ロープで吊り下げられた木箱はまだ少し揺れていた。冷たい風が吹き込んできて、凍えたアレックスの体を包むように渦を巻いた。
アレックスは一人になった。裸で、閉じ込められて。
そこでようやくわかった。
これは箱じゃない。
檻だ。


「おまえがくたばるのを見たいからだ」

お一人様でのちょっぴり贅沢な夕食を済ませた帰り道、いきなり見知らぬ男に襲われ、いまは閉鎖された廃工場へと拉致・監禁されてしまったアレックスは、

人間一人が辛うじて入れるだけの大きさの木箱に、素っ裸で押し込められ、空中に吊り上げられて放置され、次第に衰弱し、自らの死が近づきつつあることを覚る。

<死にたくない。今はまだ死ぬわけにはいかない。>

誘拐事件はやらないとカミーユは何度も言ってきた。自分にはもう無理だと思うものが二、三あり、その筆頭が誘拐事件だと。なぜなら、妻のイレーヌを誘拐され、殺されたからだ。イレーヌは八ヶ月の身重で誘拐された。そしてカミーユが自ら捜査し、ようやく見つけたときには惨殺されていた。

「事件の被害者は死んでいなければならない。」

妻の事件により被った痛手をどうにか乗り越え、ようやく一年後、現場に復帰して以降、自らに課してきたその<掟>を破るように仕向けられ、

かつての仲間たちと再会して、捜査の指揮をとることになった、パリ警視庁犯罪捜査部の敏腕警部カミーユ・ヴェールヴェンが、

まことに乏しい限られた情報の中から、捜査の網を絞り込み、事件の真相を地道に追いかけていく中で、次第に浮かび上がらせていくことになったのは、

この異常な拉致・監禁事件を起こした犯人は誰か、ということではなくて、(なにしろ、誘拐犯の素性はこの小説の主な登場人物の中に、すでに明かされているくらいなのだ。)

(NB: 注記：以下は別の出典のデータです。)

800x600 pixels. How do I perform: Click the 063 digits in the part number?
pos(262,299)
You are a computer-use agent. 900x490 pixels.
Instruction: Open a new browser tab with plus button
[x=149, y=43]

辛うじて窮地を逃れ、死の檻から見事に脱出しながら、警察に掛け込むでもなく姿を消してしまった、

<その女>とはいったい何者だったのか、ということだった。

というわけで、この驚天動地の物語は、実際にはここからスタートすることになるのだが・・・

「これ以降の展開は、誰にも話さないでください。」ということで、黙するに如かずなのである。

「まあ、真実、真実と言ったところで・・・これが真実だとかそうでないとか、いったい誰が明言できるものやら!われわれにとって大事なのは、警部、真実ではなく正義ですよ。そうでしょう?」
カミーユは微笑み、うなずいた。